Look at what other teams did, and look what we did. Some teams have gone nearly silent for months or relied primarily on fluff content. We hosted a wide variety of guests on a player-led interview series. We produced tutorial videos for players’ signature heroes. We published a feature series to show the process of building the 2021 Uprising roster. We showed the personality of every single new signing through interview articles and graphics about their favorite things. We are the only OWL team hosting a Reddit AMA series. We were the only team to go above and beyond for our 2021 schedule reveal, creating a parody video and a highly-produced livestream, both of which took weeks to plan. With or without me, 2021 is the year people will finally stop dunking on the Uprising. I’m beyond proud of everything we’ve done to reverse public opinion of the Uprising and to set the players up for newfound popularity this season.

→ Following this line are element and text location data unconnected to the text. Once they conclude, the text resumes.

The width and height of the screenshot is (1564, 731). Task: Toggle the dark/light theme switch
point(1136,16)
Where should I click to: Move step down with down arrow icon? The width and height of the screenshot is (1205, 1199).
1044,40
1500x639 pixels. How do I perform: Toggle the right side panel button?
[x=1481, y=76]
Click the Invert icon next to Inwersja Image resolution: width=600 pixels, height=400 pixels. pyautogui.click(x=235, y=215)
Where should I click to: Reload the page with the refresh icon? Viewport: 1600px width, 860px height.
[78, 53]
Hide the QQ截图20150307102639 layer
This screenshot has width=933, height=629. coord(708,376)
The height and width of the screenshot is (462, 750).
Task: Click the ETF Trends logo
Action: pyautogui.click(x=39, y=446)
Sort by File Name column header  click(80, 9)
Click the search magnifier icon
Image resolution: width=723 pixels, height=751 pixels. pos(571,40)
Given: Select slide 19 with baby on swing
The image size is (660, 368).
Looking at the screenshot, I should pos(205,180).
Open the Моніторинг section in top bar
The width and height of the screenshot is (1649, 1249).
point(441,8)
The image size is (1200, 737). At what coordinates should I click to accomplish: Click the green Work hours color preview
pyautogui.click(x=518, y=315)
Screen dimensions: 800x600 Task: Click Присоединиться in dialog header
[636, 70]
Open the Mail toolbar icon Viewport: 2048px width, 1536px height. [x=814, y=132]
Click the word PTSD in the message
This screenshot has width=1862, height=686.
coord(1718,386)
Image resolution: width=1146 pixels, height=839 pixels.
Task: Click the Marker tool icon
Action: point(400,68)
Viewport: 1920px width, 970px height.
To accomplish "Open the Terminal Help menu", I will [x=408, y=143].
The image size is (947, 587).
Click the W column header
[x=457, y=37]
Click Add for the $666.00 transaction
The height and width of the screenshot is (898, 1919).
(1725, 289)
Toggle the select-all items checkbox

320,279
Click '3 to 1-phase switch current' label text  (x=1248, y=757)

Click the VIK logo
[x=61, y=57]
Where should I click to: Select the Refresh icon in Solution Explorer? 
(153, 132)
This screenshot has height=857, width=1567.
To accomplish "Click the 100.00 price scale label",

I could gush profusely about how amazing this experience has been, but I’d never be able to do it justice. Just writing about it all gets me choked up. Every single day I drove to Gillette Stadium was another day I spent in disbelief that it was actually my office. I attended the 2020 Patriots season opener, a primetime Sunday Night Football game against my longtime favorite Pittsburgh Steelers (sorry) and watched the banner ceremony for the Patriots’ 2019 Super Bowl victory. That same season, I attended Tom Brady’s last game in a Patriots uniform, not even knowing the loss would become historic for such a reason. This month, I even wrote an article for the Patriots that the NFL retweeted to its more than 25 million fans. I still can’t believe it. I’ve been a football fan most of my life, so getting to dabble even a little in the NFL is surreal.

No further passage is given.